A version of this article appeared on Medscape.com.

 

Living in food deserts and food swamps — areas with no access to healthy food, and areas with a plethora of unhealthy food options — may raise the risk of dying from postmenopausal breast cancer, a novel ecological study has found. 

“Food deserts and food swamps are both bad, but it’s worse in food swamps,” Malcolm Bevel, PhD, MSPH, with Augusta University in Georgia, said in an interview. 

He presented his research at the San Antonio Breast Cancer Symposium. 

Breast cancer is the fourth leading cause of cancer death in the United States and is one of 13 obesity-related cancers. Healthy food consumption is a protective factor shown to decrease obesity risk and postmenopausal breast cancer mortality.

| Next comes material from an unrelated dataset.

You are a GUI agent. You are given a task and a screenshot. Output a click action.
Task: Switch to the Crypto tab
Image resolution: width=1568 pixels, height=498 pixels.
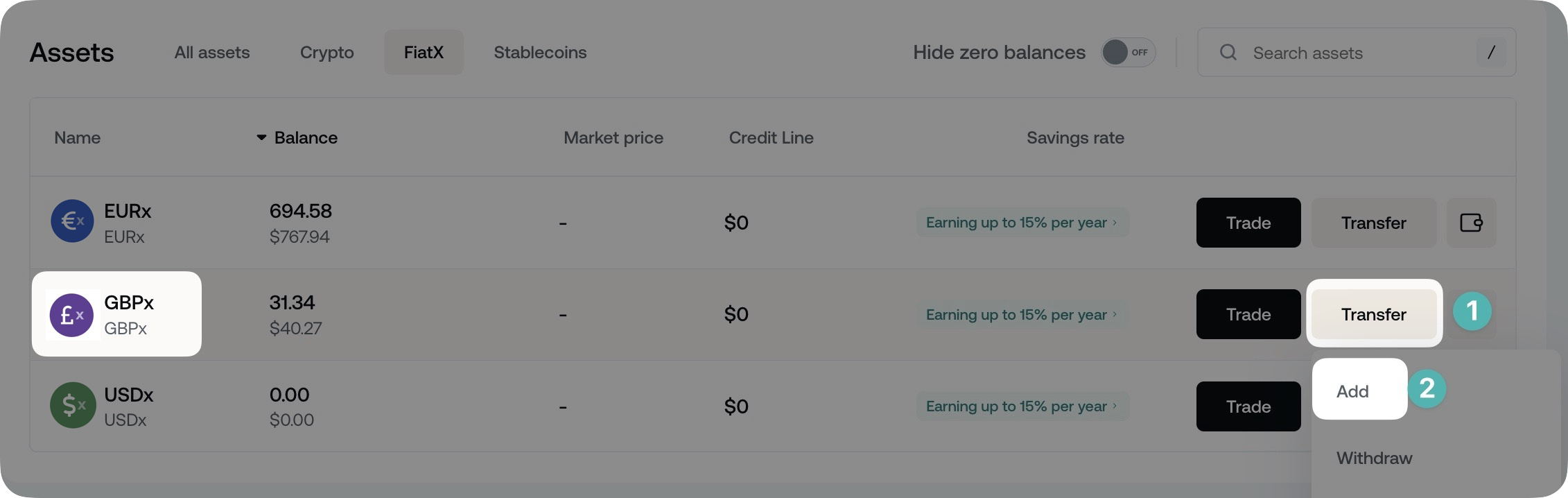click(x=326, y=52)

However, residing in food deserts or food swamps reduces access to healthy foods and has been severely understudied regarding postmenopausal breast cancer mortality, Dr. Bevel explained. 

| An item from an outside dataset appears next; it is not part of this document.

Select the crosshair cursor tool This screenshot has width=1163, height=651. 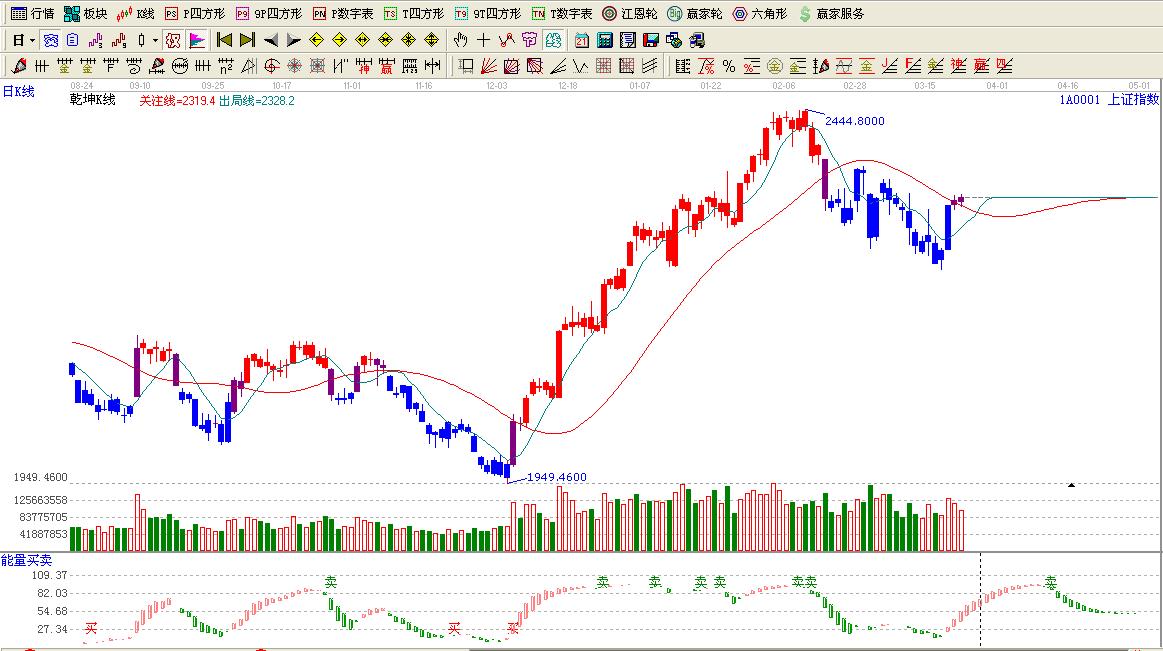tap(483, 40)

To investigate, Dr. Bevel and colleagues did a cross-sectional, ecological analysis where they merged 2010 to 2020 postmenopausal breast cancer mortality data from the Centers for Disease Control and Prevention (CDC) with aggregated 2012 to 2020 data from the US Department of Agriculture Food Environment Atlas.

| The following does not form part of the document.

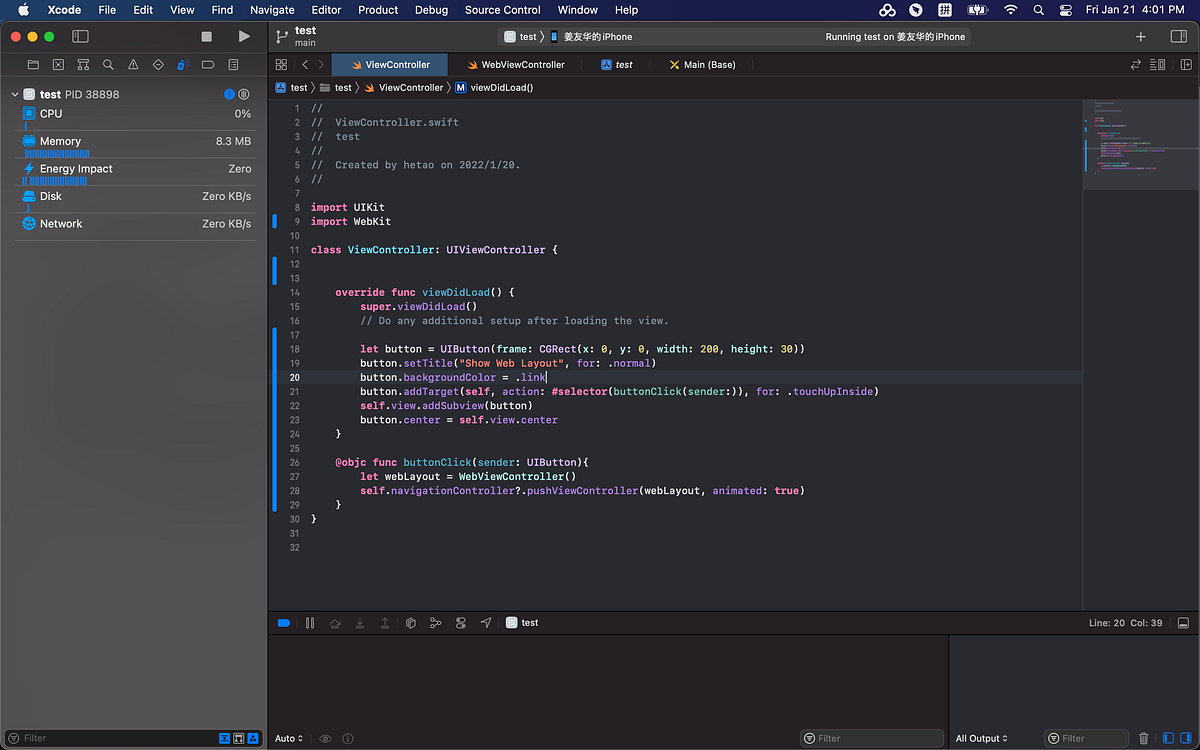Click the Debug View Hierarchy icon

A food swamp score was calculated as the ratio of fast-food and convenience stores to grocery stores and farmer’s markets. 

A food desert score was calculated as the proportion of residents living more than 1 mile (urban) or 10 miles (rural) from a grocery store and household income ≤ 200% of the federal poverty threshold. 

The researchers categorized food deserts and food swamps as low, moderate, or high, with higher scores denoting counties with fewer resources for healthy food. 

Counties with high postmenopausal breast cancer mortality rates had a higher percentage of non-Hispanic Black population (5.8% vs. 2.1%), poverty rates (17.2% vs 14.2%), and adult obesity (32.5% vs 32%) and diabetes rates (11.8% vs 10.5%), compared with counties with low postmenopausal breast cancer mortality rates, Dr. Bevel reported. 

The age-adjusted odds of counties having high postmenopausal breast cancer mortality was 53% higher in counties with high food desert scores (adjusted odds ratio [aOR] 1.53; 95% CI, 1.26 - 1.88), and over twofold higher in those with high food swamp scores (aOR, 2.09; 95% CI: 1.69 - 2.58).

In fully adjusted models, the likelihood of counties having moderate postmenopausal breast cancer mortality rates was 32% higher in those with moderate food swamp scores (aOR, 1.32; 95% CI, 1.03 - 1.70).

 

Growing Epidemic Requires System Change

These findings are in line with another study by Dr. Bevel and his colleagues published earlier this year in JAMA Oncology. 

In that study, communities with easy access to fast food were 77% more likely to have high levels of obesity-related cancer mortality, as reported by this news organization. 

There is a “growing epidemic” of food deserts and food swamps in the US, which could be due to systemic issues such as gentrification/redlining and lack of investment with chain grocery stores that provide healthy food options, said Dr. Bevel. 

Local policymakers and community stakeholders could implement culturally tailored, sustainable interventions for obesity and obesity-related cancer prevention, including postmenopausal breast cancer. These could include creating more walkable neighborhoods and community vegetable gardens, he suggested. 

“This is an important study demonstrating how the environment impacts outcomes in postmenopausal women diagnosed with breast cancer,” said Lia Scott, PhD, MPH, discussant for the study.

“Most of the literature is primarily focused on food deserts to characterize the food environment. However, these authors looked at both food deserts and food swamps. And even after adjusting for various factors and age, counties with high food swamp scores at greater odds of having higher postmenopausal breast cancer mortality rates,” said Dr. Scott, who is from Georgia State University School of Public Health in Atlanta.

“There is a clear need for systems change. With ecological studies like this one, we could potentially drive policy by providing actionable data,” she added. 

The study had no specific funding. Dr. Bevel and Dr. Scott report no relevant financial relationships.
 

A version of this article appeared on Medscape.com.